### 作業指示
以下の項目のうち、文字列「Google」を含む行をすべて抜き出して報告してください。大文字と小文字は区別するものとします。
┄┄┄┄┄┄
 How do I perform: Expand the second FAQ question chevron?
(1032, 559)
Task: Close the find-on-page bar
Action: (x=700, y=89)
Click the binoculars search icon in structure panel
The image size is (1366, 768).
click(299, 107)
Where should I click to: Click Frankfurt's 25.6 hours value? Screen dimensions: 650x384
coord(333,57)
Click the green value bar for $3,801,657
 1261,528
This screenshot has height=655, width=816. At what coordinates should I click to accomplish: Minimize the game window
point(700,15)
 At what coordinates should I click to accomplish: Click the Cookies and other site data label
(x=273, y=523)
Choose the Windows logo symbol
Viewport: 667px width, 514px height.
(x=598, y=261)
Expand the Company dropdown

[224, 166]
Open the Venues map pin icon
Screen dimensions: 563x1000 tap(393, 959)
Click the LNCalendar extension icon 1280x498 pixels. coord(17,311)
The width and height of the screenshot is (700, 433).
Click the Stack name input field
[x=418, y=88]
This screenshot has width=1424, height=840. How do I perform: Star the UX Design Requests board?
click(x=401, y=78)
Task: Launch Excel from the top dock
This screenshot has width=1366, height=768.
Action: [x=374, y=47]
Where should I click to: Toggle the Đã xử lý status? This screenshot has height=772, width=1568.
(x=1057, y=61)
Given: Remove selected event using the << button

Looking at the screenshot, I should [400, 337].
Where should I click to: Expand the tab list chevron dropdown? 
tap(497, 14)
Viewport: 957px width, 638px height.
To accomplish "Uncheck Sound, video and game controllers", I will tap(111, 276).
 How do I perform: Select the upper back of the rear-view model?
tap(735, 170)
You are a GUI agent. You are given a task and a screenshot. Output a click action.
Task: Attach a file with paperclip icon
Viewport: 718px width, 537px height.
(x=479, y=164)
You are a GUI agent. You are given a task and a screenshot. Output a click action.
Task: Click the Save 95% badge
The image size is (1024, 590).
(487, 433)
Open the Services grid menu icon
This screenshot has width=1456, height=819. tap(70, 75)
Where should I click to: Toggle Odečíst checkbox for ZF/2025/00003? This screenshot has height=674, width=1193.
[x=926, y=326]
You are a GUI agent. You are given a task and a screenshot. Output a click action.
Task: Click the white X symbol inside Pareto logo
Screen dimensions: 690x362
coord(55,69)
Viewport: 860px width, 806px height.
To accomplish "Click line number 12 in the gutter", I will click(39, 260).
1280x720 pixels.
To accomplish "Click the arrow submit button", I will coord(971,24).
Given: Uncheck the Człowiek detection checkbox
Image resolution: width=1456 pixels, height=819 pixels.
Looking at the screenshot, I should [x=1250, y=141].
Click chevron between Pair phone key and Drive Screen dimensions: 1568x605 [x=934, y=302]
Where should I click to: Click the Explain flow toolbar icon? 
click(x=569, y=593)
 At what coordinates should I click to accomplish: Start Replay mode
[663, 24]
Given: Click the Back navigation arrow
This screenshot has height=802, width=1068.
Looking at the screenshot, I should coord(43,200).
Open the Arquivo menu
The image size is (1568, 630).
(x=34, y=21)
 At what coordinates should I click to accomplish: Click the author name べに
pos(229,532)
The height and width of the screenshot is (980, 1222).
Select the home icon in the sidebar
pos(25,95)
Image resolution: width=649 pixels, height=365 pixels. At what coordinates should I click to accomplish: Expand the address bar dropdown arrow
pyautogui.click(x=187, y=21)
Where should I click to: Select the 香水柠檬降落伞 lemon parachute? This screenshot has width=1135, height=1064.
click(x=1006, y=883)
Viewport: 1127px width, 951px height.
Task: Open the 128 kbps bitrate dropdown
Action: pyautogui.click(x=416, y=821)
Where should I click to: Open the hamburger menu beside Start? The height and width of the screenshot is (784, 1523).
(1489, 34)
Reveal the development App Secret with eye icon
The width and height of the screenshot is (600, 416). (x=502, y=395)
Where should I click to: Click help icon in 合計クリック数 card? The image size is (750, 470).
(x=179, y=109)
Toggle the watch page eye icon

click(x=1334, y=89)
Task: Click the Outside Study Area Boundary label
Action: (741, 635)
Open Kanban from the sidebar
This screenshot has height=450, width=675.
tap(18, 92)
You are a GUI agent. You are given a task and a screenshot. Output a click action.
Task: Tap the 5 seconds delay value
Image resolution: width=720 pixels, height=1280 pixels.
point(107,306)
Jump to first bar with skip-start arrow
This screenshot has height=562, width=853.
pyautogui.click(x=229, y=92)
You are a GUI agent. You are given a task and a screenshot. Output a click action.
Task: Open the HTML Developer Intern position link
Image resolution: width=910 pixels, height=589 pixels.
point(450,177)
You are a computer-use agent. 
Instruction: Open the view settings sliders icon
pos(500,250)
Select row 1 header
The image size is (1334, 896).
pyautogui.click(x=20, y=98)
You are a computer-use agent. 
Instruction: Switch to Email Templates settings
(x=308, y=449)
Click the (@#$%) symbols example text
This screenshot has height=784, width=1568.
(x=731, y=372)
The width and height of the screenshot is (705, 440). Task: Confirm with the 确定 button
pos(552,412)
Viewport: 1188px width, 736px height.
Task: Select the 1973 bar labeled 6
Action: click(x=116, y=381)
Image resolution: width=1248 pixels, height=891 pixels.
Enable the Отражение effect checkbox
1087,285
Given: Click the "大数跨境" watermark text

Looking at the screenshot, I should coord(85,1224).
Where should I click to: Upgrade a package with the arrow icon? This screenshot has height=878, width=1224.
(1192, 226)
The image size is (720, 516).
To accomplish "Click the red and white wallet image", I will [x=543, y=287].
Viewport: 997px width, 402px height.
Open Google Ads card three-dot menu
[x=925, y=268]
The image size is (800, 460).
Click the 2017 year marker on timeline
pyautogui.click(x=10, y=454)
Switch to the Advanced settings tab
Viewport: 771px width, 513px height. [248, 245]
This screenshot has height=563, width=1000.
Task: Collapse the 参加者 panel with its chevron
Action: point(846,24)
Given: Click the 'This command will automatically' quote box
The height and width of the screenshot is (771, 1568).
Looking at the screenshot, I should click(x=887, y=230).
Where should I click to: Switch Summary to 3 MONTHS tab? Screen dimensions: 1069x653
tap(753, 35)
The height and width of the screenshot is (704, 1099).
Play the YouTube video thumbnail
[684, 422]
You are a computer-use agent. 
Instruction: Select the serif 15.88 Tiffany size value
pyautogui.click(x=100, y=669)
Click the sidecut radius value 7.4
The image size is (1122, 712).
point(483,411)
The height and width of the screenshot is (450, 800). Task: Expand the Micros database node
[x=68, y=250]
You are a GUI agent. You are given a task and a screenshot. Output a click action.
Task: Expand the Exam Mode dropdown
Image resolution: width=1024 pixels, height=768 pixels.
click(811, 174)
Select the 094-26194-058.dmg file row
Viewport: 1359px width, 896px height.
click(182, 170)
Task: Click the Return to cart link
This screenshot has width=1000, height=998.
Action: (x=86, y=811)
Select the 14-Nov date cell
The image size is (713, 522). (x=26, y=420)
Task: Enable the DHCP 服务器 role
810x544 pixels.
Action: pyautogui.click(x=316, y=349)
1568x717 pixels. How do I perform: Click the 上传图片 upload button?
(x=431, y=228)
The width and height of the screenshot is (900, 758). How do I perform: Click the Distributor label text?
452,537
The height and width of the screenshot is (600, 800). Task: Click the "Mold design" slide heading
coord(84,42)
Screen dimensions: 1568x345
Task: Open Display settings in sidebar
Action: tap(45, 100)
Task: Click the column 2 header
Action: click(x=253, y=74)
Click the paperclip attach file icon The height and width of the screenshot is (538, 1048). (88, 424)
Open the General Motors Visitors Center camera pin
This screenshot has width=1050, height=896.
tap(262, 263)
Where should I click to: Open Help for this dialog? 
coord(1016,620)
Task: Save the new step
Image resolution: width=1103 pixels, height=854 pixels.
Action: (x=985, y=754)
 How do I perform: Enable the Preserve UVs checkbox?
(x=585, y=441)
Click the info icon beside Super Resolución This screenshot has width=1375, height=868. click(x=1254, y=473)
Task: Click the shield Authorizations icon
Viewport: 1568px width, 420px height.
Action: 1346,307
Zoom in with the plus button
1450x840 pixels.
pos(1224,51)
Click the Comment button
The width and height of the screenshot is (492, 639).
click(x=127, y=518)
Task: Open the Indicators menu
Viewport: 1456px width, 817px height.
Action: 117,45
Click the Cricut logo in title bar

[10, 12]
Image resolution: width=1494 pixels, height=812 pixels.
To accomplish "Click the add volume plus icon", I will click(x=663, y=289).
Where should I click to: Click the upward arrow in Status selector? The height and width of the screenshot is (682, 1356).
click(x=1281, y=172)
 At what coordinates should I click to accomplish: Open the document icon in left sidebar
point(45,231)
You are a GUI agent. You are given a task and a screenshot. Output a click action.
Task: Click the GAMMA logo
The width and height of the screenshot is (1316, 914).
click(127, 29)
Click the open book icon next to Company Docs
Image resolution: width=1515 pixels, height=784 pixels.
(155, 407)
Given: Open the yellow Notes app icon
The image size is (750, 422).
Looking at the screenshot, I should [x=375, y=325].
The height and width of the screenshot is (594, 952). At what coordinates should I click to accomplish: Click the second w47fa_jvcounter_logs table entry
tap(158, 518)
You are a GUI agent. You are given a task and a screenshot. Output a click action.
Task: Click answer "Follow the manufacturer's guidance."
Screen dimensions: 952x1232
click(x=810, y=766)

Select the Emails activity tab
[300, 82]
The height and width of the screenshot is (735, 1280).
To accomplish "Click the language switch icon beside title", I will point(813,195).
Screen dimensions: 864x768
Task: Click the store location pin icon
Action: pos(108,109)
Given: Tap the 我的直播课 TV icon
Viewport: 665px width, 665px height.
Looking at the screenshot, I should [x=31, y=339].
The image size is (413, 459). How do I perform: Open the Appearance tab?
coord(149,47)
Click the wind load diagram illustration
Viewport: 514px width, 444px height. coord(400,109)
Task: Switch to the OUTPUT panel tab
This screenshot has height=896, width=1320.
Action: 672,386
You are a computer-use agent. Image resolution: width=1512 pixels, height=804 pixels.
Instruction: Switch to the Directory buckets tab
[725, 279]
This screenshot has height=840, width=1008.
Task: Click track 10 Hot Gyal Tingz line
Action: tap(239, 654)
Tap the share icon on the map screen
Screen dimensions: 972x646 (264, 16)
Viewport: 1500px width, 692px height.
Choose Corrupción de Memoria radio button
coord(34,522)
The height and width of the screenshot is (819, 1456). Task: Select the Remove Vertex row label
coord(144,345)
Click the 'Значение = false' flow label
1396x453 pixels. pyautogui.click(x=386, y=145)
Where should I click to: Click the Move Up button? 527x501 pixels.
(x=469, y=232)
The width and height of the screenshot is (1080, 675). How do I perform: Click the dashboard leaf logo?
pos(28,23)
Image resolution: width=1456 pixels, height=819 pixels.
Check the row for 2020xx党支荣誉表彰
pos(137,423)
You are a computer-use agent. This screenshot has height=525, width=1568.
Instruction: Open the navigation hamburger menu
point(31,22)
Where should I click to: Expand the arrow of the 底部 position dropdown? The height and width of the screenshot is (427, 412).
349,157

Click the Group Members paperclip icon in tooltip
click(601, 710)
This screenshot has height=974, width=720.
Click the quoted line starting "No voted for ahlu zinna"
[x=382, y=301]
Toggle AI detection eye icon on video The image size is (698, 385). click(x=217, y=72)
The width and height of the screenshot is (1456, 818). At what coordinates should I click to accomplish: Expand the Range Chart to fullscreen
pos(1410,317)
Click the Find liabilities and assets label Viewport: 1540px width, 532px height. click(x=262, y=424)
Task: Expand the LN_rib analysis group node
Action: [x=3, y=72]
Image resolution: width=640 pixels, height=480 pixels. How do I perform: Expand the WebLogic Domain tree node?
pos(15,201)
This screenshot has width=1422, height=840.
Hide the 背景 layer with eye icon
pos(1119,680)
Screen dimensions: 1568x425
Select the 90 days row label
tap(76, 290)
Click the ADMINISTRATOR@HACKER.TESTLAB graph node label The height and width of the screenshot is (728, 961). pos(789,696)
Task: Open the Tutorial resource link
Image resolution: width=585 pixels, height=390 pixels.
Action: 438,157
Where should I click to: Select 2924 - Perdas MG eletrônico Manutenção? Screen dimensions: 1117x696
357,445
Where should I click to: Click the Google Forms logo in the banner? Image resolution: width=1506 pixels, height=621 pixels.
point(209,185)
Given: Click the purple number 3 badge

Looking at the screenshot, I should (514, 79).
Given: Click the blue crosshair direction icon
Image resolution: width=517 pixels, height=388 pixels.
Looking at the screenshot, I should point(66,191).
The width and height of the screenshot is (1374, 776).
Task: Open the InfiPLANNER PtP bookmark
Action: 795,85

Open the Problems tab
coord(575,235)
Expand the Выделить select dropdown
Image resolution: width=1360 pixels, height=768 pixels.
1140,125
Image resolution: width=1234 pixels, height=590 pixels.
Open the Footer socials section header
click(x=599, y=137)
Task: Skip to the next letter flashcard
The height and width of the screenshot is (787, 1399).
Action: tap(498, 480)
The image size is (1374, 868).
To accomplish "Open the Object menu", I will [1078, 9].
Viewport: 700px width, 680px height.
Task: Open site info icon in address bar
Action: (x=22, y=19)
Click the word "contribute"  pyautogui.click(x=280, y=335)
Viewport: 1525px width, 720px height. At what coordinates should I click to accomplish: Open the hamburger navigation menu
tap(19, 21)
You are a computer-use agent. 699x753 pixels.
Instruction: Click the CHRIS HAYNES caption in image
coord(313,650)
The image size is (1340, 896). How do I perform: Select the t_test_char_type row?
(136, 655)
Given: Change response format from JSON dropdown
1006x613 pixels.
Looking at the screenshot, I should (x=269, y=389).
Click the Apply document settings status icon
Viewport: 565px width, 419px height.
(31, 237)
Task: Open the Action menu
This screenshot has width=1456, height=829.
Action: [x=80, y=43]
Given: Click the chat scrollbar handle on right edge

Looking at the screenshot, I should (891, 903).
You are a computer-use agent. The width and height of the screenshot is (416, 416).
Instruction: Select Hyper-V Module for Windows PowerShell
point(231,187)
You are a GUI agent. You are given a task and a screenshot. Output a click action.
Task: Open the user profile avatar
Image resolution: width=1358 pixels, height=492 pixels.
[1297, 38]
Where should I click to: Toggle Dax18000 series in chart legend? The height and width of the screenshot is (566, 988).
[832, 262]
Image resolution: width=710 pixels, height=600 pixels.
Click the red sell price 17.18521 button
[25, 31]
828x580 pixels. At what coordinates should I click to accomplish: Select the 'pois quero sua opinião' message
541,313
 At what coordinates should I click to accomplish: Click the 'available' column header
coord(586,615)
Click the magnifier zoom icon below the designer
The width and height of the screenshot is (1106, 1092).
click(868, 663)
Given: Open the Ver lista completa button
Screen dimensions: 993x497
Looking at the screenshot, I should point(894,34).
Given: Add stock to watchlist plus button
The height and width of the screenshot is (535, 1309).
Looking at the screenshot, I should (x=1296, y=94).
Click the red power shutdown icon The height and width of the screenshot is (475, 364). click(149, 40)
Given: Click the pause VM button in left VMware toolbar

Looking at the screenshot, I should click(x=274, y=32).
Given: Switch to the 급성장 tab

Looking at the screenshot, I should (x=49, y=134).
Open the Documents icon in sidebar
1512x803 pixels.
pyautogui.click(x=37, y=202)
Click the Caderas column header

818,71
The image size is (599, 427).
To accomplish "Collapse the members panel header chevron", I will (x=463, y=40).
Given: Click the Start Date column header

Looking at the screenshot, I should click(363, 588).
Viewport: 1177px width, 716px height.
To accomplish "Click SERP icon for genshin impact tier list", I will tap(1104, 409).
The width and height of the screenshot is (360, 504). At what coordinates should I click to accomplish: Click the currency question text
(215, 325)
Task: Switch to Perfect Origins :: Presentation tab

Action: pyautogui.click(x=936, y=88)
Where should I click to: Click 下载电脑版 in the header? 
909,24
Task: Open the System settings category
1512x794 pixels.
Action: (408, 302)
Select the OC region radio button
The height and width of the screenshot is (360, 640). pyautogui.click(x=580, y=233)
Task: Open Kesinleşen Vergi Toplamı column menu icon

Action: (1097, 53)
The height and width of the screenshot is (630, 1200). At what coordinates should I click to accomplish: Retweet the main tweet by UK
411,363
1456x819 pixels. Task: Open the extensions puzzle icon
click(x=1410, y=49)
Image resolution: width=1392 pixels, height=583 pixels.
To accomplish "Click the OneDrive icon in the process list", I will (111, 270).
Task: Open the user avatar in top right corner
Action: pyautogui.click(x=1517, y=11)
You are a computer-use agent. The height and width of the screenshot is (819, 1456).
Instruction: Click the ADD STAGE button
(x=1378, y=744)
┄┄┄┄┄┄
### 解答
Open Google Ads card three-dot menu
Where should I click to: Click the Google Forms logo in the banner? Image resolution: width=1506 pixels, height=621 pixels.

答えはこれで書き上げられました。